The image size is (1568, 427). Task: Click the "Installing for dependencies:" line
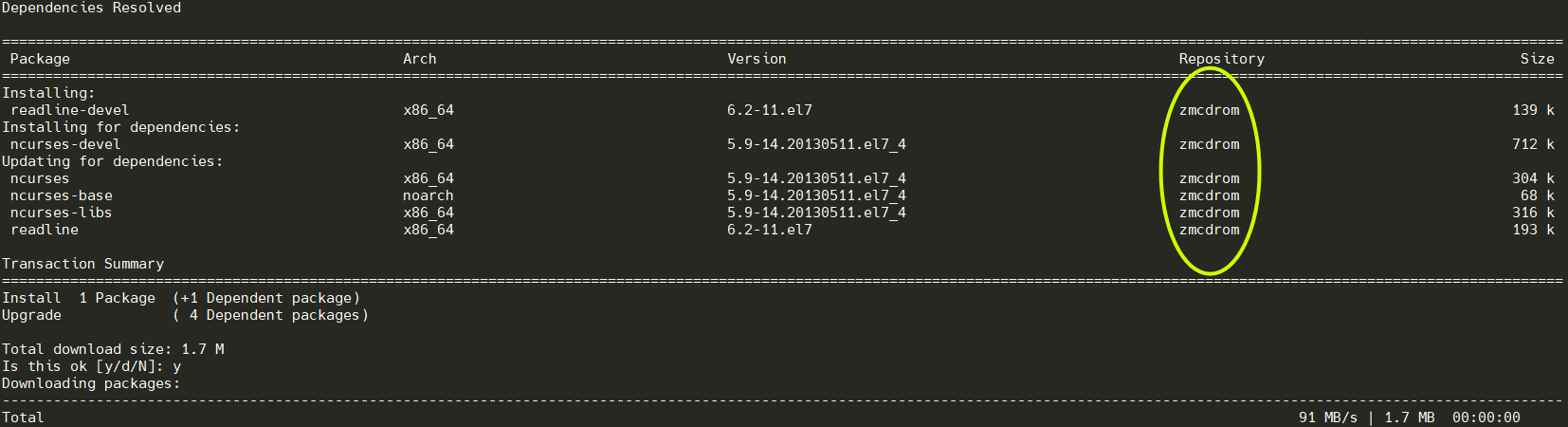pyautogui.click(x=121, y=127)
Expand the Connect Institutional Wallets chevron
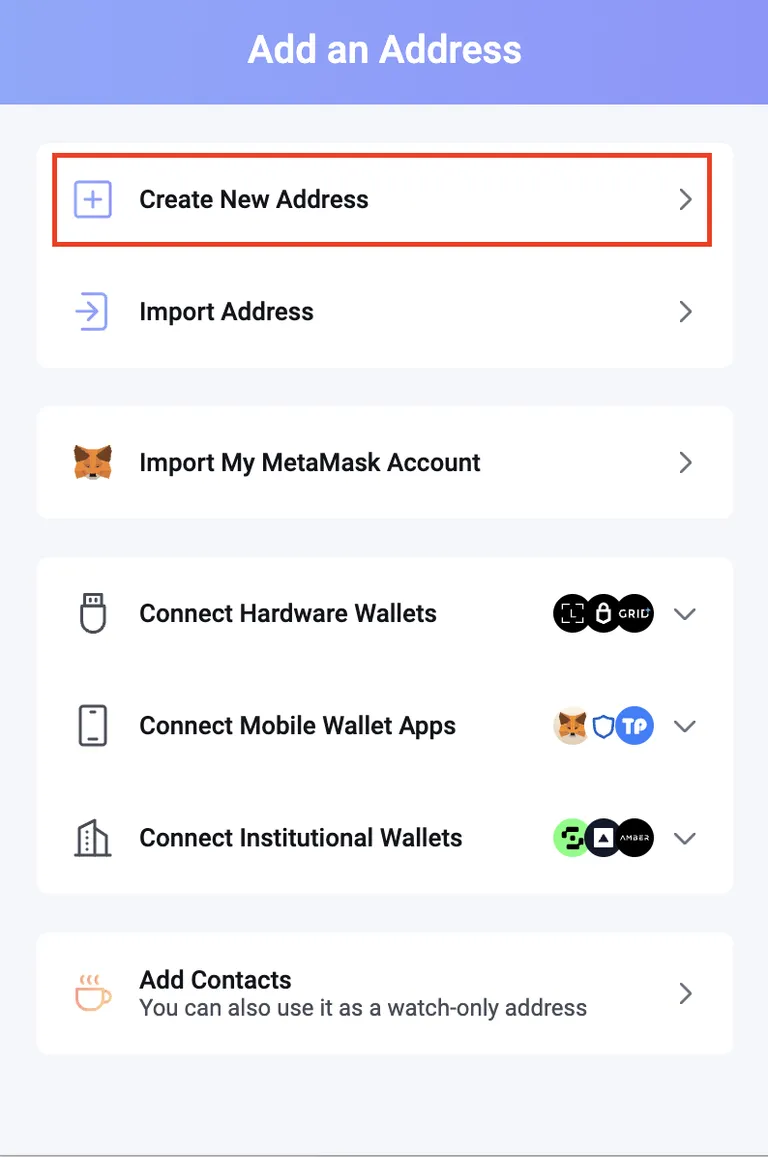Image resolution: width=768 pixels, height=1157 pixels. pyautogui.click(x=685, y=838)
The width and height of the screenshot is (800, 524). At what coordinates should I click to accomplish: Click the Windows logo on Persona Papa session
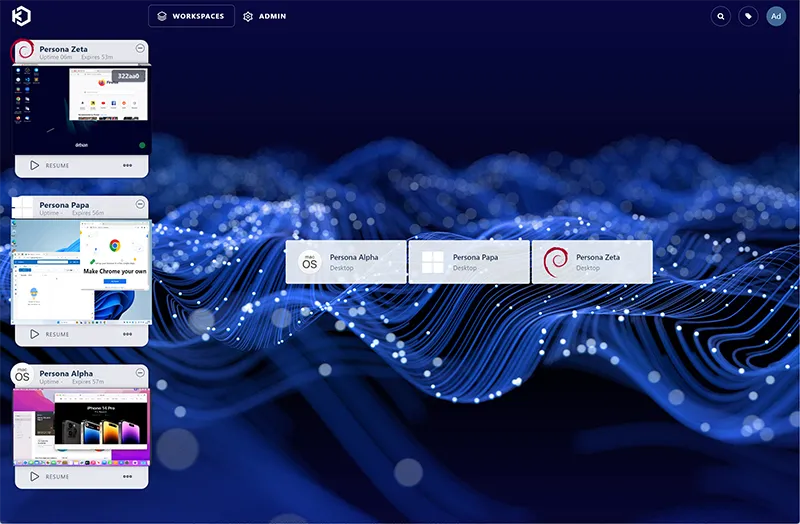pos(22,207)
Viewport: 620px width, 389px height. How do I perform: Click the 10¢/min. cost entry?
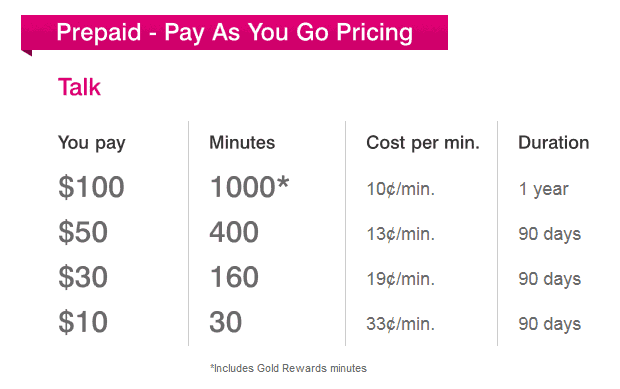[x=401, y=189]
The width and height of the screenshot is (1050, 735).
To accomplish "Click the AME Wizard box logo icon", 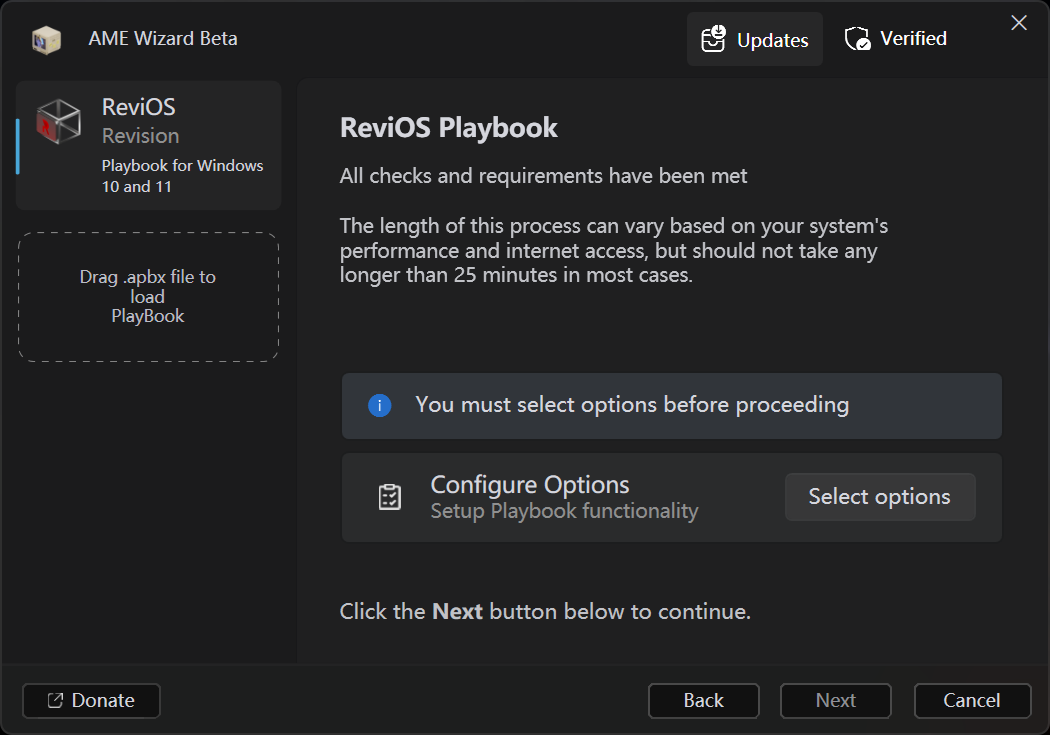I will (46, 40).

YOUR INSTRUCTIONS
Would you please repeat the lines above exactly, from the first line of the listing through the line holding "The width and height of the screenshot is (1050, 735).", with nothing added and no pictures?

SOLUTION BELOW
The image size is (1568, 427). Task: Click the "Installing for dependencies:" line
pyautogui.click(x=121, y=127)
Expand the Connect Institutional Wallets chevron
Image resolution: width=768 pixels, height=1157 pixels. pyautogui.click(x=685, y=838)
The width and height of the screenshot is (800, 524). At what coordinates should I click to accomplish: Click the Windows logo on Persona Papa session
pos(22,207)
Viewport: 620px width, 389px height. How do I perform: Click the 10¢/min. cost entry?
[x=401, y=189]
The width and height of the screenshot is (1050, 735).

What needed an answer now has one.